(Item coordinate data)
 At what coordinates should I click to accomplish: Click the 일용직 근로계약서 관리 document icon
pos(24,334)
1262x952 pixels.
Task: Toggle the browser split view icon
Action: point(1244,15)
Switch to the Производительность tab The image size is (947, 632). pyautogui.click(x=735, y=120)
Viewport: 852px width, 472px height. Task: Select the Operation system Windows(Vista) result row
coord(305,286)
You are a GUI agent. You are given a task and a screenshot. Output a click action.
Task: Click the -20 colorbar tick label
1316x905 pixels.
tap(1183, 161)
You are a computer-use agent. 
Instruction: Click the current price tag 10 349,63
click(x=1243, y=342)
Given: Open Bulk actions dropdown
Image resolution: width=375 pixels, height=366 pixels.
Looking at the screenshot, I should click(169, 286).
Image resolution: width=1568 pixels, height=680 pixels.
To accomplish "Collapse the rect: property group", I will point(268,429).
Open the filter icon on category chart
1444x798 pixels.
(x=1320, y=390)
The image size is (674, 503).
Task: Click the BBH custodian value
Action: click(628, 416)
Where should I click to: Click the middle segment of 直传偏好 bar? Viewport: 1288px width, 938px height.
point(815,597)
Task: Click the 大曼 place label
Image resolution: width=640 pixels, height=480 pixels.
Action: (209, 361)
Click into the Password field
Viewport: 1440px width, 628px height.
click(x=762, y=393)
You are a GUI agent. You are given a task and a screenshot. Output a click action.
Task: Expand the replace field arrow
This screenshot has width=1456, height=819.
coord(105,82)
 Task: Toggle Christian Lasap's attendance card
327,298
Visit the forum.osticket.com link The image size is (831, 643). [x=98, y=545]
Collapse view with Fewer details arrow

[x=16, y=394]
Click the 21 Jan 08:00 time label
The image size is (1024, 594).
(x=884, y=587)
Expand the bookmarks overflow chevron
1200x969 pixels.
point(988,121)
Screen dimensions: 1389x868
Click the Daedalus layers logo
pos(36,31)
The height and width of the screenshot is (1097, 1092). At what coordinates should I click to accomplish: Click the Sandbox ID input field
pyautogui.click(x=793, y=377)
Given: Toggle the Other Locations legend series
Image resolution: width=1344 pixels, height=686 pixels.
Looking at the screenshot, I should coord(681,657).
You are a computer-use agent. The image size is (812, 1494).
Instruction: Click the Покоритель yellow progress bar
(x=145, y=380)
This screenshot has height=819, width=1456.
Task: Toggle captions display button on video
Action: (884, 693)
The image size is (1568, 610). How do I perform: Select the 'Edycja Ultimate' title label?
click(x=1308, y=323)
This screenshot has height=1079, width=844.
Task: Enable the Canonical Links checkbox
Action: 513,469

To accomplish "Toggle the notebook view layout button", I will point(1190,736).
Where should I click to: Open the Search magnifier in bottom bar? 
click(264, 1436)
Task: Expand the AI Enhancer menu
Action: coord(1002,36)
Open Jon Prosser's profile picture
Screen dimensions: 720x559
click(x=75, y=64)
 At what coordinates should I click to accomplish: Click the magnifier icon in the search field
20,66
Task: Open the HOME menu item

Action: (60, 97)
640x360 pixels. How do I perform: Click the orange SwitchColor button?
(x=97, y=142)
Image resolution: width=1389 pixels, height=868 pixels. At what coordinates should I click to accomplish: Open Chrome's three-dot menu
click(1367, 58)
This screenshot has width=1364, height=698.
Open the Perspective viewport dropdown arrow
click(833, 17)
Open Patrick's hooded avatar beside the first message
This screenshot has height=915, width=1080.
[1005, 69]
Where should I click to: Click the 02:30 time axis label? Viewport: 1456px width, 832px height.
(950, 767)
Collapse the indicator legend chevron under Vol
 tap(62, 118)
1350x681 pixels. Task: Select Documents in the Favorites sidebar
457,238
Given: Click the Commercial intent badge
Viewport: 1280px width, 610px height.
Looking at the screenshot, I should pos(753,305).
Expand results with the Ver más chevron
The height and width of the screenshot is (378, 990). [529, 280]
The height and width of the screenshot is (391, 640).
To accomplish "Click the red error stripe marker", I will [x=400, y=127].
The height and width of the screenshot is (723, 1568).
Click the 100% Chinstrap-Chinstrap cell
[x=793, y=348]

THE TASK: From the listing above, keep only the lines that contain the string "Instruction", and copy each of them. Treat the match as case-sensitive.

SOLUTION TO THIS EXERCISE:
Instruction: Click the current price tag 10 349,63
Instruction: Click the Покоритель yellow progress bar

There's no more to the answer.